Question

An atomic orbital has n = 3. What are the possible values of l and ${m_l}$?

Answer 1

Hint: The value ‘n’ designates the principal shell in which the electron is entering, The value of ‘l’ can be calculated from (n - 1). And further, the value of ‘${m_l}$’ which is a magnetic quantum number can be from +l to -l.

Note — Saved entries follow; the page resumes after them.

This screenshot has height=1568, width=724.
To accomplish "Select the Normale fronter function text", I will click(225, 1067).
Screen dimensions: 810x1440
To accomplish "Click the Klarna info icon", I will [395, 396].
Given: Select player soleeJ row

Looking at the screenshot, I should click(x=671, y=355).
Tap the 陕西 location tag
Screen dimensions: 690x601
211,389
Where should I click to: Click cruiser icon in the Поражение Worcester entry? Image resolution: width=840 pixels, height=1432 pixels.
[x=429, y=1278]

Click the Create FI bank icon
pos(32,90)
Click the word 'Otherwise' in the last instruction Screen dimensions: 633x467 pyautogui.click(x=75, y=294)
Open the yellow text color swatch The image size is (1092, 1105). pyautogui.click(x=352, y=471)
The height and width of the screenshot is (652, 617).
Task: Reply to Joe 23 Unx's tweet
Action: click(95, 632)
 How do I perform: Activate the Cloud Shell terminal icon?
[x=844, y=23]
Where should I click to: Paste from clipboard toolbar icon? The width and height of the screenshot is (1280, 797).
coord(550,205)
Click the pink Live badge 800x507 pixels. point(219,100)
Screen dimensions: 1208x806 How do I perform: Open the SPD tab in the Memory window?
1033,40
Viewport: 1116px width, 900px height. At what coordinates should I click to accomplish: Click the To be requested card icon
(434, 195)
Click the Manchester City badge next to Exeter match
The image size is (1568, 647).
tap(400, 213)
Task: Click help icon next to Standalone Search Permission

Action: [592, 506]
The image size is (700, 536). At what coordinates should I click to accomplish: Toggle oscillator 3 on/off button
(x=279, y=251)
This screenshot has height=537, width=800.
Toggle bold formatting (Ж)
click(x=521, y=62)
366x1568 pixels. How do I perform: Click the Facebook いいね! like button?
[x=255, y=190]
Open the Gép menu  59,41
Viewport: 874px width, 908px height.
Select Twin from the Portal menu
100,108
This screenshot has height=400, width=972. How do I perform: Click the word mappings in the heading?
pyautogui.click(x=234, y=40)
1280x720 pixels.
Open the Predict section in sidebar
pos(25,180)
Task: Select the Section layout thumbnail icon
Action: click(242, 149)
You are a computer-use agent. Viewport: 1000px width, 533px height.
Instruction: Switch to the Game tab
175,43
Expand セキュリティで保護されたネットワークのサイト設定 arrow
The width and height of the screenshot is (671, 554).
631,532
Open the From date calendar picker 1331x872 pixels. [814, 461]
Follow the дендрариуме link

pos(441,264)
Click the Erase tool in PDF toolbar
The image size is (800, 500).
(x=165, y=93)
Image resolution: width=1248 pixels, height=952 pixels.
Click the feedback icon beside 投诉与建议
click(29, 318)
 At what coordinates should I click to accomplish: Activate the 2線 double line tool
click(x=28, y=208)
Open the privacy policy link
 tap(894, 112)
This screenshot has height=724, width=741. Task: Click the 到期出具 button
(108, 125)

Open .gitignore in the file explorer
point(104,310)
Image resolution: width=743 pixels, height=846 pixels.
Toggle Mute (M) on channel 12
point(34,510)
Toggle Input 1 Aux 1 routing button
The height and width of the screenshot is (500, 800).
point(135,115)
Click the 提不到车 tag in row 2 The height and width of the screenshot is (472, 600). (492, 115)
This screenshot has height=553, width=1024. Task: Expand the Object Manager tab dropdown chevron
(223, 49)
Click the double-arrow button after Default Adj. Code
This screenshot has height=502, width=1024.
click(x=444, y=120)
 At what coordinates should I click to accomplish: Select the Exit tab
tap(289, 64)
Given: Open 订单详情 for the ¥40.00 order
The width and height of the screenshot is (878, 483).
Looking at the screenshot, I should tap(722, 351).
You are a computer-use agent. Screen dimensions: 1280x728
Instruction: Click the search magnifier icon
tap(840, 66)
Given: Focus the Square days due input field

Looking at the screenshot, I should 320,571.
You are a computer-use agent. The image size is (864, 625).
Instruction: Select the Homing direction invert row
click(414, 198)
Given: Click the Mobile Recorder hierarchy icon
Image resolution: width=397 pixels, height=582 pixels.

Complete step by step answer:
-First, let us understand what is n, l and ${m_l}$values. The ‘n’ alphabet is used to describe the Principal quantum number. These designate the main shell in which the electron entered in an atom. Its value can be any integer with a positive value starting from 1. The ‘l’ alphabet is used to describe the Azimuthal quantum number. These describe the shape of the given orbital. The value of azimuthal quantum number is obtained from principal quantum number. Its value can be obtained as- ‘l’ = n - 1.
-The ‘${m_l}$’ alphabet is used to describe the magnetic quantum number. These describe the total number of orbitals in a sub shell and their orientation. Its value can be obtained from the azimuthal quantum number. The value can be from +l to -l. Now, we have n = 3. The 3 indicates the principal quantum number.
For n = 3
‘l’ = n - 1
l = 3 - 1
‘l’ = 2
So, l can be 0, 1, 2.
For l = 0.
${m_l}$= 0
For l = 1.
${m_l}$= +l to -l
So, ${m_l}$= +1, 0, -1.
So, the value of ${m_l}$can be any from +1 to -1.
For l = 2.
${m_l}$= +2, +1, 0, -1, -2.
So, the value of ${m_l}$ can be any from +2 to -2.

Note: For l, we have fixed values. If l = 0; then s orbital
l = 1 ; then p orbital
l = 2 ; then d orbital
l = 3 ; then f orbital
l = 4 ; then g orbitals
The azimuthal quantum number can also be known as orbital angular momentum quantum number.